Filter the records below for the word "computer". Keep each line that has it.

..........

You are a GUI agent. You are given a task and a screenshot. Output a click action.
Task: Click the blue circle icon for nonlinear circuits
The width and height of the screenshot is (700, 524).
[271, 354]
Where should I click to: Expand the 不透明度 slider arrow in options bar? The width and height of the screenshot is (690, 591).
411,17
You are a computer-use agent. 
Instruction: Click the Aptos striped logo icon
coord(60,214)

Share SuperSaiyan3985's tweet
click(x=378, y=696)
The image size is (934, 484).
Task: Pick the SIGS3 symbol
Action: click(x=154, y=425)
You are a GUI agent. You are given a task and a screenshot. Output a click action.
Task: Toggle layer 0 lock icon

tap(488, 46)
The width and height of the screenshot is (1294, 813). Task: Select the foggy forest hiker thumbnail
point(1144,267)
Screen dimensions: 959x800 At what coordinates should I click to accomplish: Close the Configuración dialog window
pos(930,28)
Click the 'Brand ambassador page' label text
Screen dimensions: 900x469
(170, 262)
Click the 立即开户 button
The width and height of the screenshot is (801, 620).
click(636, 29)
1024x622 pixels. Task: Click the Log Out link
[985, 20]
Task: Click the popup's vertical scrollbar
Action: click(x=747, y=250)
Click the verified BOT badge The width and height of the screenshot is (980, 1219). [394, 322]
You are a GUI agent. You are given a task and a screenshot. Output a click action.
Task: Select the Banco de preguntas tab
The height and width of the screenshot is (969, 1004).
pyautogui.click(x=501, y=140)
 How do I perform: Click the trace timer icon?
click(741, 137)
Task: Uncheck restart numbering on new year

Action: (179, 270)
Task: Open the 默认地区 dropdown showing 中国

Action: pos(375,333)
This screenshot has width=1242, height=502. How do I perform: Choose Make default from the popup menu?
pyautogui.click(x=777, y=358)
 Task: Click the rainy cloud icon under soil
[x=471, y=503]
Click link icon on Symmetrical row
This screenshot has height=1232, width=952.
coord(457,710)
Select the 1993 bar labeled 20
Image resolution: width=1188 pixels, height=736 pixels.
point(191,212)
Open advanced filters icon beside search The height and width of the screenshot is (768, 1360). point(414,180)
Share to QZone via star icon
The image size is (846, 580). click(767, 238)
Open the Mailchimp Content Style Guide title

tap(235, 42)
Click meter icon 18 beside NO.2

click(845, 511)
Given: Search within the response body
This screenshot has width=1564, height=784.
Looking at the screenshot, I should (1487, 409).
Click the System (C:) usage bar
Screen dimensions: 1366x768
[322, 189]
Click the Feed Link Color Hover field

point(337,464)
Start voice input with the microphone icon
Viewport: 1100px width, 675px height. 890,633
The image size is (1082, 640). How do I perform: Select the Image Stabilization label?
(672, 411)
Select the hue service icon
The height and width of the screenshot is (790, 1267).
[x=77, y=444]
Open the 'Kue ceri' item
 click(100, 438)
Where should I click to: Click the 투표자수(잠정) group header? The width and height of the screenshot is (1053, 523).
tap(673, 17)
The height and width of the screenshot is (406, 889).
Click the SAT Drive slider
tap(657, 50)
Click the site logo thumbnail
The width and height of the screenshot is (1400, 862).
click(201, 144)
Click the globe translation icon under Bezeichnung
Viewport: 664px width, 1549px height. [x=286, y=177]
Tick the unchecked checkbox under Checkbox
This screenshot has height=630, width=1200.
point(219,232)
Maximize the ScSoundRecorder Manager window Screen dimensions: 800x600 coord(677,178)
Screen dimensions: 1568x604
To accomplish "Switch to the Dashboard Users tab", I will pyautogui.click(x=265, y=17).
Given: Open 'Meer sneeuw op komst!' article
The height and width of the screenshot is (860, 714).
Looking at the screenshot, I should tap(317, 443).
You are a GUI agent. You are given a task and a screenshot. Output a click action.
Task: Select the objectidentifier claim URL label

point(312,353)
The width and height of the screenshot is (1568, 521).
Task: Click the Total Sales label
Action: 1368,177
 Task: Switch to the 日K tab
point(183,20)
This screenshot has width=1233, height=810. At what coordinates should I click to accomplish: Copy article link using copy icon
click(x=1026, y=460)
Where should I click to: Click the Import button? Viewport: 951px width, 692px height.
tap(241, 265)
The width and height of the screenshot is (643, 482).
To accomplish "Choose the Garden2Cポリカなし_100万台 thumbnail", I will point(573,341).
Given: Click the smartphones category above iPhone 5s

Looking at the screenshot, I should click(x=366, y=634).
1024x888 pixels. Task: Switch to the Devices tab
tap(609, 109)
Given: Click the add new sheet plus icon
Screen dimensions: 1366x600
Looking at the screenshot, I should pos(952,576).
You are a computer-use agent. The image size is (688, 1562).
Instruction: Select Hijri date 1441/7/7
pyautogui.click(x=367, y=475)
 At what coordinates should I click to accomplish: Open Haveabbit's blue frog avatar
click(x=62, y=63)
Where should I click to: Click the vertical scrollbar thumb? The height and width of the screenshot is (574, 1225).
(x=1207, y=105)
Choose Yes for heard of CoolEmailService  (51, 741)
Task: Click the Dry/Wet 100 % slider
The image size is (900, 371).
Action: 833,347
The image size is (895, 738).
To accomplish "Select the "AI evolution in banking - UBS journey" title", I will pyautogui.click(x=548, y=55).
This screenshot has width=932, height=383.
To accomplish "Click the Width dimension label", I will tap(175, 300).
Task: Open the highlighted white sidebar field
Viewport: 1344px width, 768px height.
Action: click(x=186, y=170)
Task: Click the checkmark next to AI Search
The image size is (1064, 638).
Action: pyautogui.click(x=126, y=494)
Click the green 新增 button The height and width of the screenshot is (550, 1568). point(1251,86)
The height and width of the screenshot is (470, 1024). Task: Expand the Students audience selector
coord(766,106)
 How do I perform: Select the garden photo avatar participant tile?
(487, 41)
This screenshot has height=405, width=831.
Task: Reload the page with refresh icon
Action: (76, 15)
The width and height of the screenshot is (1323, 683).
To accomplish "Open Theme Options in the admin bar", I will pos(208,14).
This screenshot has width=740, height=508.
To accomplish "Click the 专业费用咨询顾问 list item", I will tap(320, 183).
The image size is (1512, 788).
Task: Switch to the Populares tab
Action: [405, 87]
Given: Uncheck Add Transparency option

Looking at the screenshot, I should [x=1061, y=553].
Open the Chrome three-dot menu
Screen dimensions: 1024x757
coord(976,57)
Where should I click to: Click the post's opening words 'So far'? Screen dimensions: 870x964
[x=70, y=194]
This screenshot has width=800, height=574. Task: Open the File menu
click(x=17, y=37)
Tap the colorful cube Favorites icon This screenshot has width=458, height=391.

..........

Result of the exercise:
You are a computer-use agent. 
You are a computer-use agent. The image size is (688, 1562).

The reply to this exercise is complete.